- Episode no.: Season 3 Episode 9
- Directed by: Kevin S. Bright
- Written by: Ira Ungerleider
- Production code: 465259
- Original air date: November 21, 1996

Guest appearance
- Susanna Voltaire as Margha

Episode chronology
| ← Previous "The One with the Giant Poking Device" | Next → "The One Where Rachel Quits" |
- Friends season 3

= The One with the Football =

"The One with the Football" is the ninth episode of Friends third season. It first aired on the NBC network in the United States on November 21, 1996. The episode was written by Ira Ungerleider and directed by Kevin S. Bright.

==Plot==
The girls are cooking Thanksgiving dinner, while the guys watch football. When the girls complain that the guys are not helping, they start discussing the game. Joey suggests the gang play a game of football in the park. Rachel and Phoebe think this is a great idea – even though neither of them have ever played football before. Chandler refuses at first, since he is still distraught over his breakup with Janice. Joey points out that Chandler has not wanted to do anything since the breakup, and this will be an excellent way to start getting over her. Monica and Ross initially refuse too – they had been banned from playing football by their parents. Every year, they used to have a touch football game called the "Geller Bowl". During Geller Bowl VI, Monica broke Ross's nose – thus spurring the banishment, and their father throwing the "trophy" in a lake. They finally decide one game could not hurt, and go to the park to play.

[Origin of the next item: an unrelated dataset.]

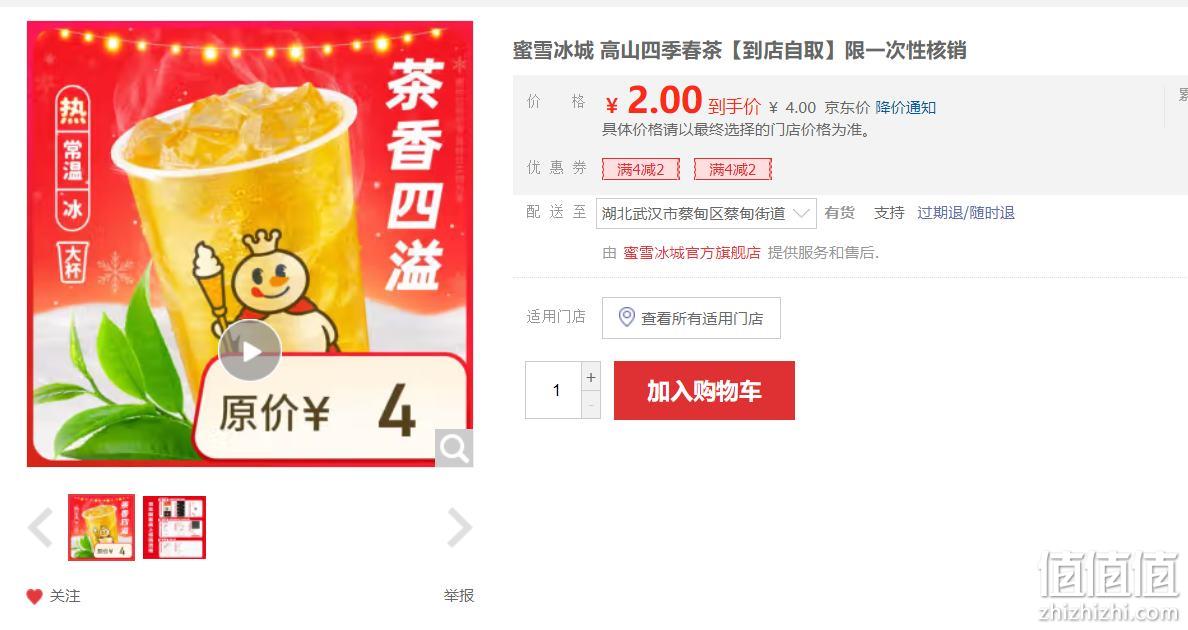Increase quantity with plus button
Viewport: 1188px width, 630px height.
(x=591, y=376)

Monica and Ross name themselves team captains – Monica picks Joey and Phoebe; Ross picks Chandler and Rachel, who was upset that she was picked last. Then, she gets upset because Ross keeps telling her to "go long." It does not take long for the Geller siblings' rivalry to come out, and they spend the game at war with each other. Monica reveals that she fished the "Geller Cup" – a Troll doll nailed to a 2x4 – out of the lake while Ross was taken to the emergency room. They decide to play for the "Cup", and Rachel gets even more upset when Ross "trades" her to Monica's team for Joey.

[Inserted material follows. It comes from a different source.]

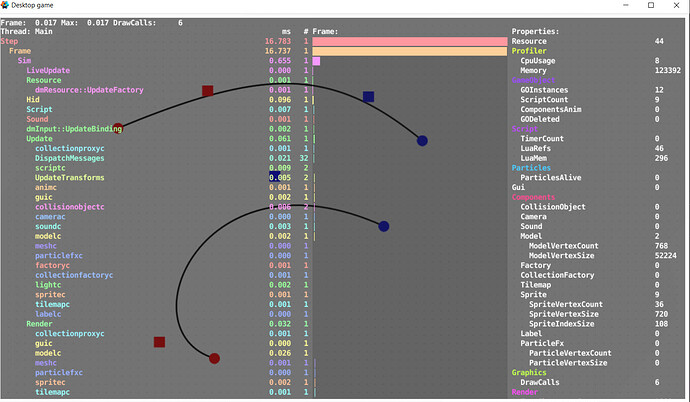Select the Profiler heading in Properties
Screen dimensions: 690x402
tap(530, 51)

Joey and Chandler meet a pretty Dutch girl named Margha, who is in the park because her roommate is having sex with a businessman. They spend the game competing for her affections. Ross, sick of their fighting, asks her to pick one. She picks Chandler, after it is revealed that Joey does not know where Dutch people come from, but rescinds her choice when Chandler starts gloating.

During the last play of the game, Monica throws it to Rachel – who almost scores a touchdown. Once the gang realizes the ball is still in play, Monica and Ross dive for the ball and refuse to let go. They end up staying there most of the night, while the rest of the gang goes back to the apartment to enjoy dinner. Rachel and Phoebe had so much fun playing football, they wonder if there is a league they can join in their free time away from work. Meanwhile, Ross and Monica briefly stop their fight to admire the snowfall but eventually, continue on their fight again.

==Production==
The football scenes were challenging to film on the Warner Bros. Studios lot in Burbank due to their setting in a New York City park. The initial plan was to actually shoot the scenes outdoors, but lighting and sound issues made this unworkable. Production designer John Shaffner was forced to set up a second indoor stage in a short time period, placing apartment buildings on both sides of the park and using upside-down carpet padding as the "ground" to maintain the outdoor illusion. Shaffner took the unusual step of creating a full color model of the set to show producers how it could be shot. Director Kevin S. Bright, who considers the episode to be one of his favorites, notes that the live studio audience was actually moved from one stage to the other during filming.

==Reception==
- Purple Clover placed the episode on their list of "20 Funniest Episodes of Friends".
- GamesRadar+ ranked "The One with the Football" the 24th best Friends episode.
- Telegraph & Argus ranked it #103 on their ranking of the 236 Friends episodes.
- Sam Ashurst from Digital Spy ranked it #104 on their ranking of the 236 Friends episodes.